AB 51 prohibits employers from requiring applicants, employees, and potentially independent contractors to waive any right, forum, or procedure established by the California Fair Employment and Housing Act and the Labor Code. The law applies to “contracts for employment entered into, modified, or extended on or after January 1, 2020.” The stated purpose of AB 51 is to ensure that any contract relating to those rights and procedures be entered into voluntarily and without coercion. Due to its particular placement in the Labor Code, violation of the law will constitute a misdemeanor.
Last year, then-Governor Jerry Brown vetoed a similar bill, AB 3080 (2018). In his veto message, he stated: “Since this bill plainly violates federal law, I cannot sign this measure.” Governor Brown did sign SB 1300 (2018), however, which, among other things, added section 12964.5 to the Government Code. That section contains language similar to this year’s AB 51, as it makes it unlawful for an employer to require that employees, as a condition of employment, waive their right to pursue a civil action for an alleged violation of the Fair Employment and Housing Act.
What About Preemption?
Generally, the Federal Arbitration Act, 9 U.S.C. § 1, et seq., (FAA) preempts state laws like AB 51 (and Government Code section 12964.5) that attempt to regulate and/or restrict arbitration agreements more strictly than other types of contracts. The U.S. Supreme Court has issued recent decisions that uphold the primacy of the FAA.
AB 51, however, expressly states that it does not invalidate a written arbitration agreement that is otherwise enforceable under the FAA. Such statutory language is untested in California, and so the impact of this “savings clause” is difficult to predict at this time. Other questions also remain unanswered. For example, does a current agreement “extend” into 2020 if it is not abrogated by the parties prior to January 1?
Many in the labor and employment law field anticipate a successful legal challenge to AB 51 on the grounds that it is preempted by the FAA, which would eventually invalidate the law. Such a challenge could mean that the law’s validity may remain unsettled for some time.

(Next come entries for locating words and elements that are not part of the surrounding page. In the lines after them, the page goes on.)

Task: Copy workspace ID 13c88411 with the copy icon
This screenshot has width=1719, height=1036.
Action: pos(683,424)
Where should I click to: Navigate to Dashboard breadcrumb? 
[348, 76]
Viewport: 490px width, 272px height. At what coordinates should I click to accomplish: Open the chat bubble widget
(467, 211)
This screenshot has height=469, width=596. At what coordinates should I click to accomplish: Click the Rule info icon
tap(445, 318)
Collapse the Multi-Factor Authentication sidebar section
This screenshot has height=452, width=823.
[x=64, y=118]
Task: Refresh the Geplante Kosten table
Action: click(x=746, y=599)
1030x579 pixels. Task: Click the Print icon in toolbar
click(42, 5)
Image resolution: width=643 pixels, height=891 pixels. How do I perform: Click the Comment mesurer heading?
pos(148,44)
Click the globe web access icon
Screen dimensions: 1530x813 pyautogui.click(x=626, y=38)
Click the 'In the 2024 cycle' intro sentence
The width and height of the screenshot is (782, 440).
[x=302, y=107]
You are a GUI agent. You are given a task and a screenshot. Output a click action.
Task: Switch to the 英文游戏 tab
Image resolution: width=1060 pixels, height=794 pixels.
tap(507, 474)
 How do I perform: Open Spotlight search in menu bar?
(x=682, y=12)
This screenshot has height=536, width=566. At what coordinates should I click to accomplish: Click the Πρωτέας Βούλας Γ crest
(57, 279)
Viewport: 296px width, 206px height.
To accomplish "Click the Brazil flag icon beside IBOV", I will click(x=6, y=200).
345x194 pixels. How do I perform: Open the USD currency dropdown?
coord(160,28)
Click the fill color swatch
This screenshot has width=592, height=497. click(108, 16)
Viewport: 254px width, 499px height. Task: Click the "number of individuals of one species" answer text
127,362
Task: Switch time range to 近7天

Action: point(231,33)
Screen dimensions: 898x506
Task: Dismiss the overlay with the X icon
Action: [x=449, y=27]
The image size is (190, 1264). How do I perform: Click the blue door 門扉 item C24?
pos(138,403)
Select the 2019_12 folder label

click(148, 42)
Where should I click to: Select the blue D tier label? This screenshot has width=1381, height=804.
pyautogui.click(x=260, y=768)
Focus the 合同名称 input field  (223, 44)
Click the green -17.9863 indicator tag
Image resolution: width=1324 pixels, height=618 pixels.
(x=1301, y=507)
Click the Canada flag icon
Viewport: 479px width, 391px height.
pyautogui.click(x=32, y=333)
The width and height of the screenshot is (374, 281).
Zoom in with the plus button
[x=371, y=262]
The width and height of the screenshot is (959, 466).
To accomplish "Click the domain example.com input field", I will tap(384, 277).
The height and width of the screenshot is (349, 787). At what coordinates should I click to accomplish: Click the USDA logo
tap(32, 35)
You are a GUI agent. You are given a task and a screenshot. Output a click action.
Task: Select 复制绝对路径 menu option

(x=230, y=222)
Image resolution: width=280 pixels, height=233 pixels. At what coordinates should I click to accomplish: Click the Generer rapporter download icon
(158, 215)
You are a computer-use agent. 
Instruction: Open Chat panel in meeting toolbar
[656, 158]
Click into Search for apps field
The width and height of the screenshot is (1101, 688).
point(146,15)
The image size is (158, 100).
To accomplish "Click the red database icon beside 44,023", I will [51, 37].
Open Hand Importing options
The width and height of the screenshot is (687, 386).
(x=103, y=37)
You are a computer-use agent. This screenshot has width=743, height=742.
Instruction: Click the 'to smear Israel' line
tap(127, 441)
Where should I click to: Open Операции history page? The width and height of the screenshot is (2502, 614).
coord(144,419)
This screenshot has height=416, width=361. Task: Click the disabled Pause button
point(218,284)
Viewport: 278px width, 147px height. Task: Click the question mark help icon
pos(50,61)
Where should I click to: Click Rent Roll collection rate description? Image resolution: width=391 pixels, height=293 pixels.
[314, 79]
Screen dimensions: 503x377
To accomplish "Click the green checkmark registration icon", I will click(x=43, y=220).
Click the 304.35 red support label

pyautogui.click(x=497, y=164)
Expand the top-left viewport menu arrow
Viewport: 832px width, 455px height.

Employers face difficult choices in the wake of AB 51. If existing arbitration programs are left unchanged, there is the risk of violation of the new law, which is in itself a misdemeanor. Employers could consider modifying their arbitration agreements to utilize either “opt-in” or “opt-out” clauses, but these options are also imperfect in the wake of the statute. Employers may also wish to consider supporting or joining a trade association or a coalition of like-minded businesses to mount a legal challenge to the law on FAA preemption grounds. The Supreme Court has consistently and uniformly invalidated state efforts such as this that interfere with FAA-governed arbitration agreements.
Due to the complexity of this issue and the wide variety of arbitration programs and agreements that are in effect and could be contemplated in California workplaces, businesses with operations in the Golden State should consult with competent employment law counsel before implementing arbitration agreements, or before modifying existing arbitration programs.